Por esta omissão institucional, no campo de atuação destas surreais ações regressivas, o cidadão comum já se vê duplamente punido, seja por enfrentar um processo desprovido de lastro jurídico objetivo, seja pelo fato que também é mais um a mercê da omissão estatal na consecução de suas atividades, a quem é detentor mor de todo o poder governamental.

Reforçamos  que o discurso destas ações é meramente moralista, típico da era getuliana, verdadeira manobra jurídica teratológica e censurável, já que a revelia do vigente contexto jurisdicional, que elenca a segurança jurídica, como uma de suas mais importantes premissas.

Logo, censuramos e defendemos que existe uma explícita abusividade jurídica, institucional, diante dos olhos da sociedade, com endosso da Jurisdição, que ao invés de aprimorar a Previdência como conquista republicana, atuam na estranha punição dos cidadãos, de maneira duplicada, vale dizer, com abuso e sem qualquer retorno social.
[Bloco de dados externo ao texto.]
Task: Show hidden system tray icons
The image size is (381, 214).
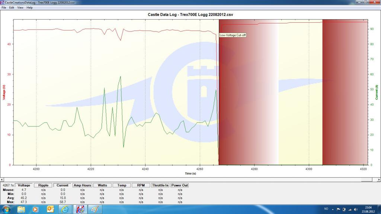Action: tap(333, 209)
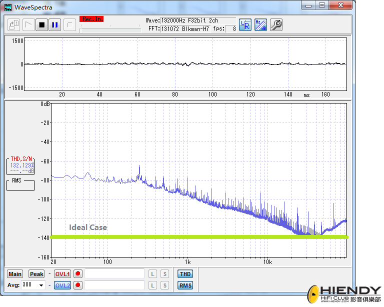Open the Avg count dropdown
This screenshot has width=384, height=307.
[x=41, y=286]
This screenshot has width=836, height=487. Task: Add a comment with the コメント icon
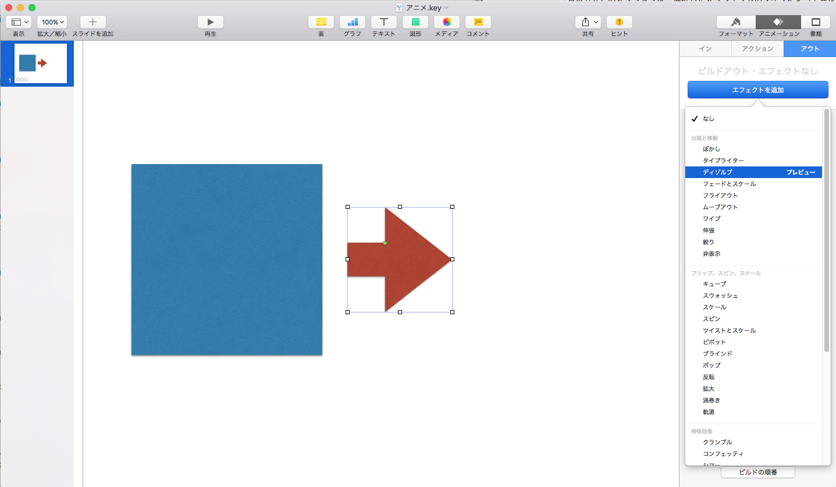coord(478,22)
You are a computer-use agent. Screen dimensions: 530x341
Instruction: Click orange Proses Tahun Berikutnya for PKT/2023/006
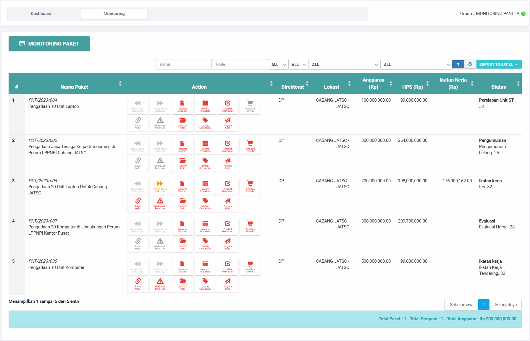point(160,186)
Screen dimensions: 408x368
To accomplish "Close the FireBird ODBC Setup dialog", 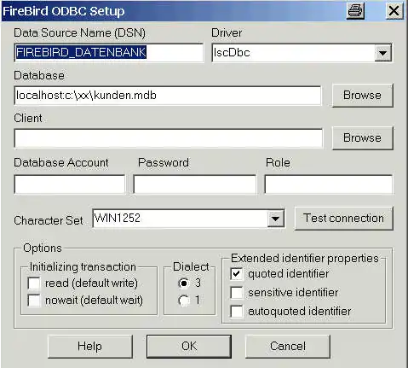I will pyautogui.click(x=394, y=11).
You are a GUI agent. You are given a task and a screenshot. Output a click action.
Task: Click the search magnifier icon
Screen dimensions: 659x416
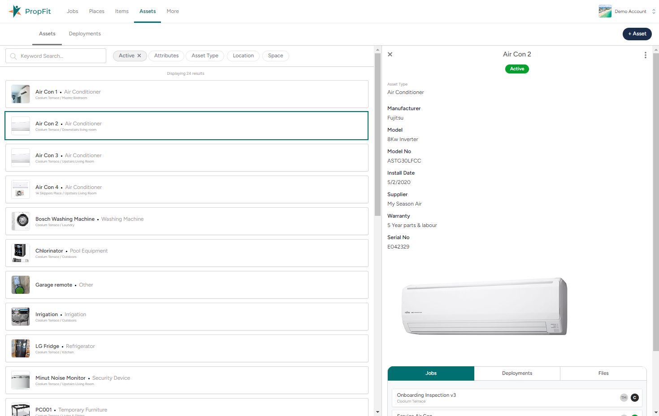point(13,56)
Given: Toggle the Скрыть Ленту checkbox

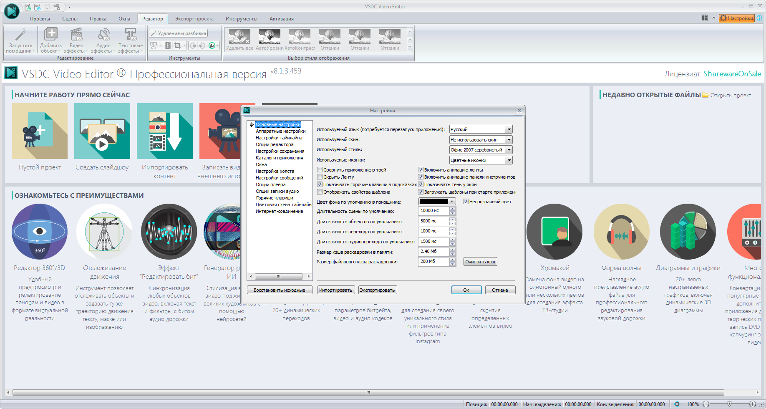Looking at the screenshot, I should [x=320, y=177].
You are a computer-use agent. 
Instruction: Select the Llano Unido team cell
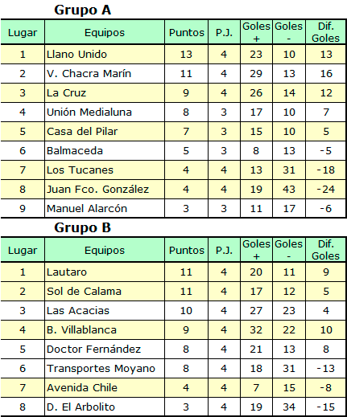(105, 55)
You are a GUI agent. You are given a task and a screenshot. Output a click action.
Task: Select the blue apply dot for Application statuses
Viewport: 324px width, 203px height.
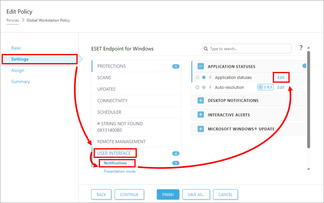(204, 78)
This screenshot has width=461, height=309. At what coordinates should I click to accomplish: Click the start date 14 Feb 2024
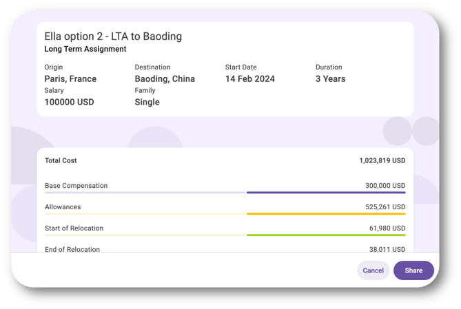(x=250, y=78)
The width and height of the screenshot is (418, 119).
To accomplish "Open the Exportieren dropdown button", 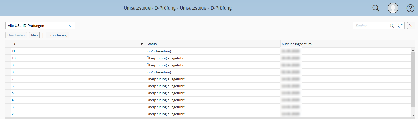I will [x=57, y=35].
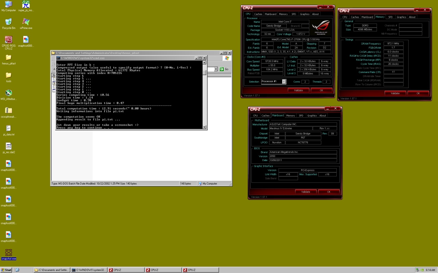Viewport: 438px width, 273px height.
Task: Launch the wPrime.exe desktop shortcut
Action: coord(26,22)
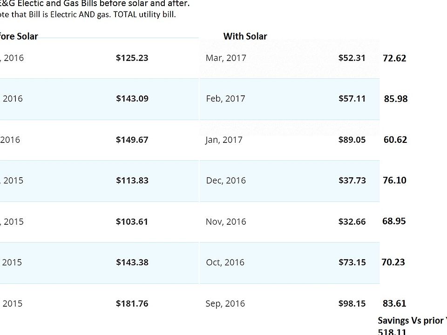The height and width of the screenshot is (335, 447).
Task: Click the Savings Vs prior label
Action: (x=412, y=321)
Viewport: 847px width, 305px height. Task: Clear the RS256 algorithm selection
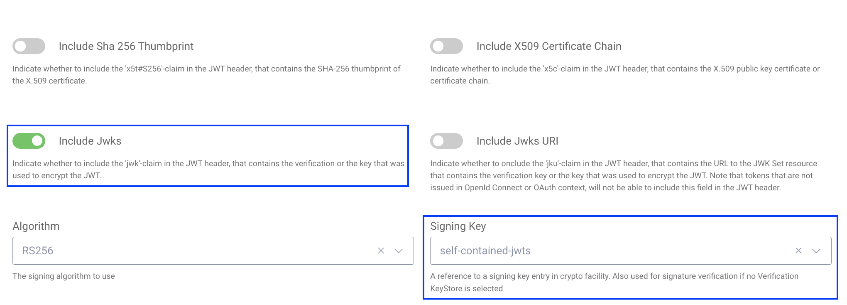381,251
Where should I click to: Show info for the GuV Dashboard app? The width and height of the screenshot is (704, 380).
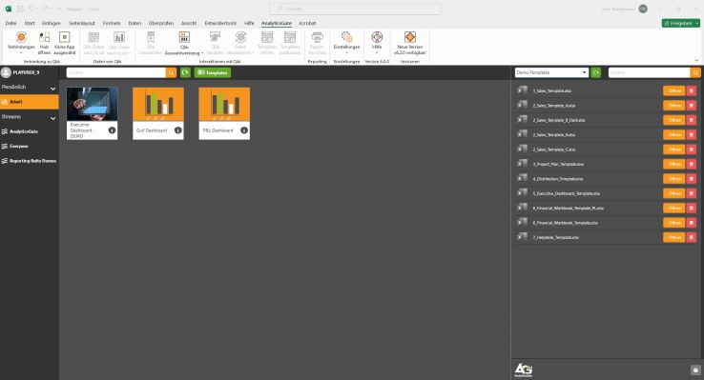pyautogui.click(x=177, y=130)
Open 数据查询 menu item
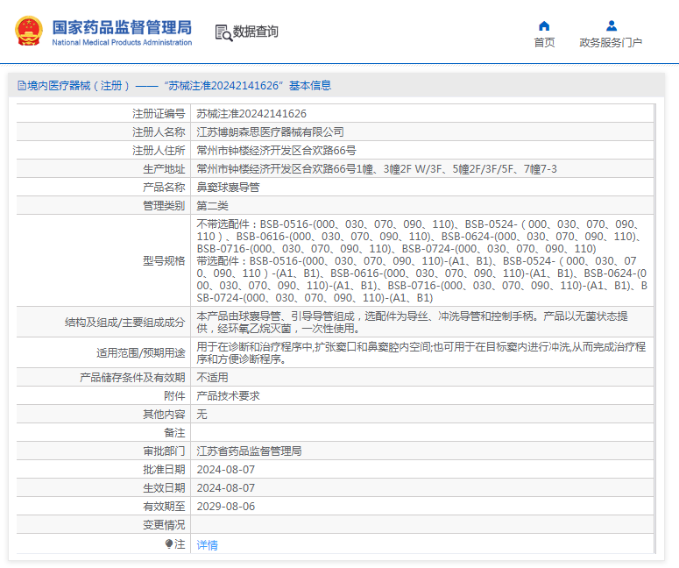Viewport: 679px width, 568px height. click(256, 32)
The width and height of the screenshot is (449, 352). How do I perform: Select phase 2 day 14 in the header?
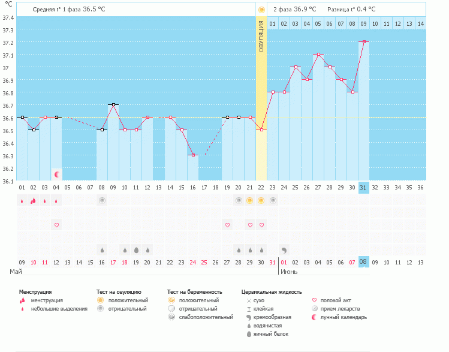(420, 23)
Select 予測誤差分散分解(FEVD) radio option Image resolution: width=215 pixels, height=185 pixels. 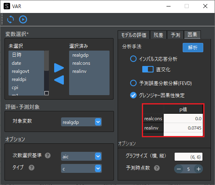[133, 83]
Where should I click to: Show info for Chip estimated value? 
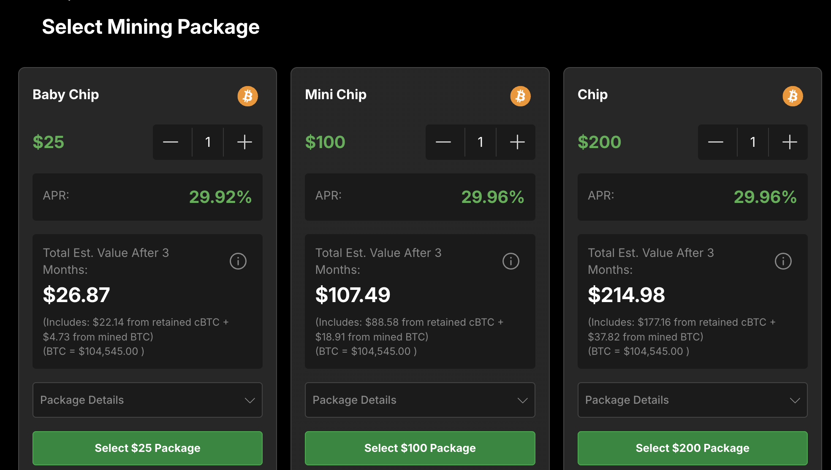tap(783, 261)
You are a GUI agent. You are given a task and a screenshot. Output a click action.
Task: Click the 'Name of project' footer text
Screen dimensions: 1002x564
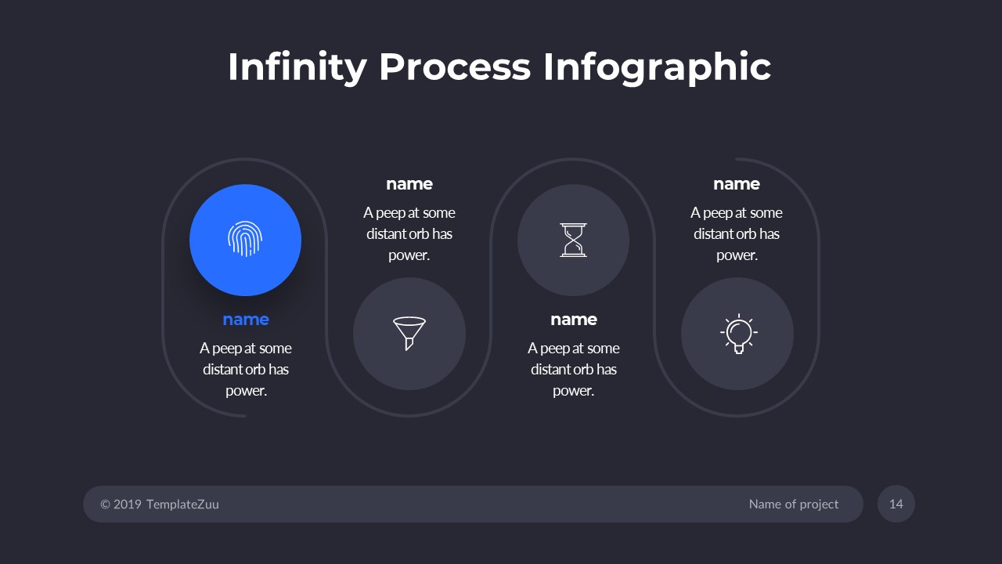coord(793,504)
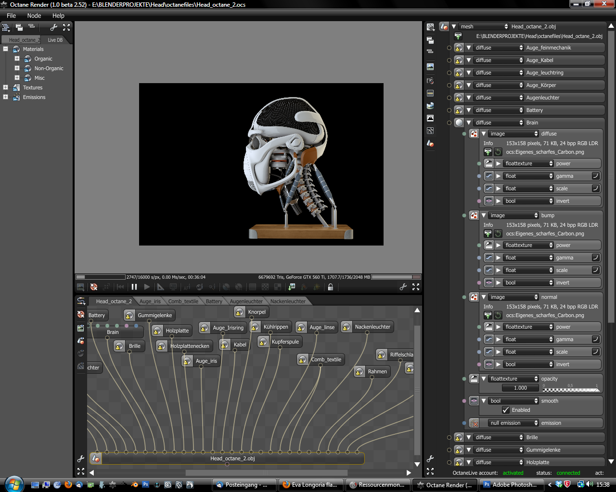Screen dimensions: 616x492
Task: Click the connector pin beside Battery material
Action: 449,111
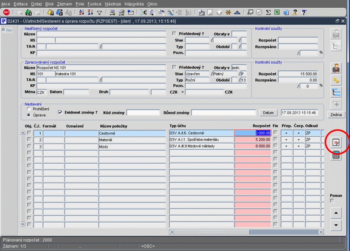Screen dimensions: 350x251
Task: Click the red EXIT icon in toolbar
Action: coord(7,13)

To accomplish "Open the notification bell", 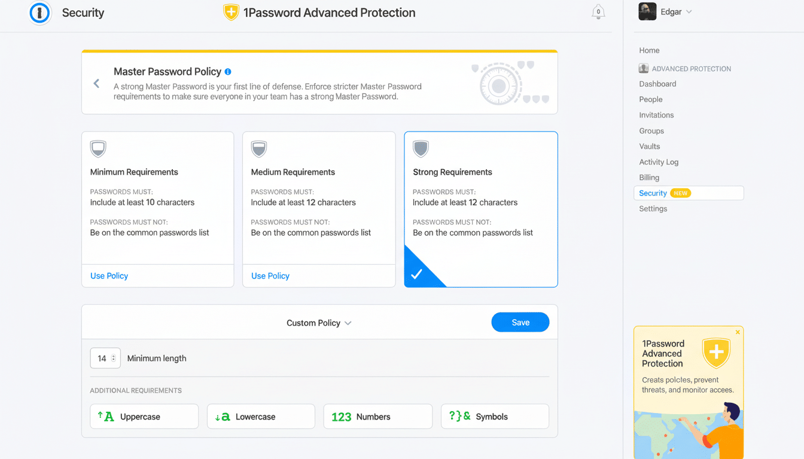I will click(598, 12).
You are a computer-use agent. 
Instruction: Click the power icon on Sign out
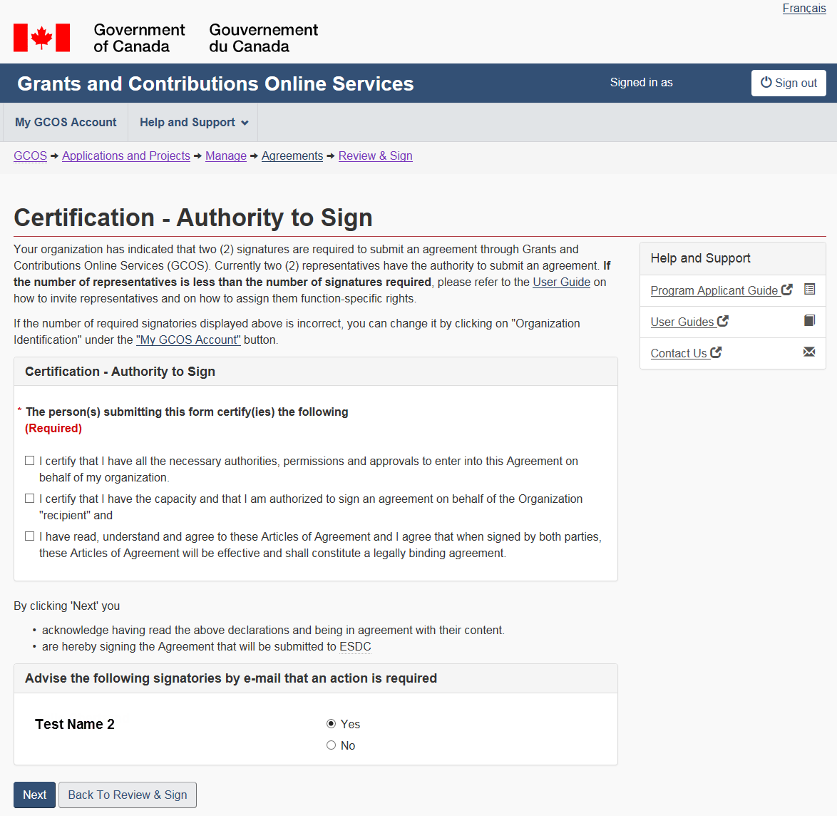coord(766,82)
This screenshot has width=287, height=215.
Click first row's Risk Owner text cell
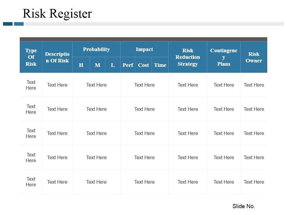(x=254, y=85)
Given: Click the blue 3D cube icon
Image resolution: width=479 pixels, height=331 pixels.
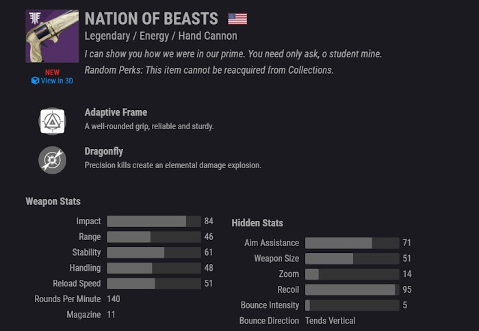Looking at the screenshot, I should click(35, 81).
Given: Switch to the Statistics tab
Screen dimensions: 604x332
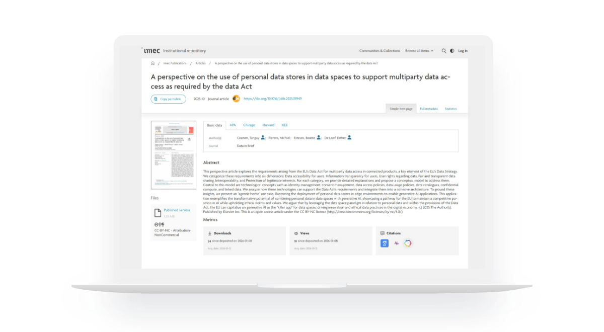Looking at the screenshot, I should (450, 109).
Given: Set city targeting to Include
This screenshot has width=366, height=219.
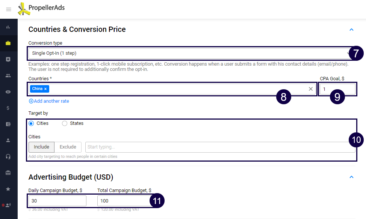Looking at the screenshot, I should click(41, 147).
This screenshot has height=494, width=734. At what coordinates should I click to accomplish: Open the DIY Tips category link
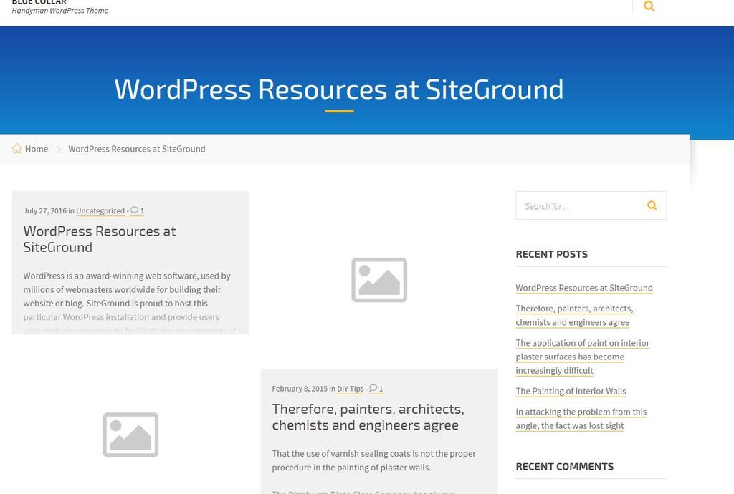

*Theodoro Vicente Agostinho - Mestre em Direito Previdenciário pela PUC/SP. Especialista em Direito Previdenciário pela EPD/SP. Coordenador e Professor em Cursos de Pós-Graduação em Direito Previdenciário do Complexo Jurídico Damásio de Jesus, Instituto Apromax e LEX Editora.

**Sérgio Henrique Salvador - Especialista em Direito Previdenciário pela EPD/SP. Especialista em Processo Civil pela PUC/SP. Professor do IBEP/SP e do Curso de Direito da FEPI - Centro Universitário de Itajubá. Professor do Curso de Pós-Graduação em Direito Previdenciário da Rede Êxito.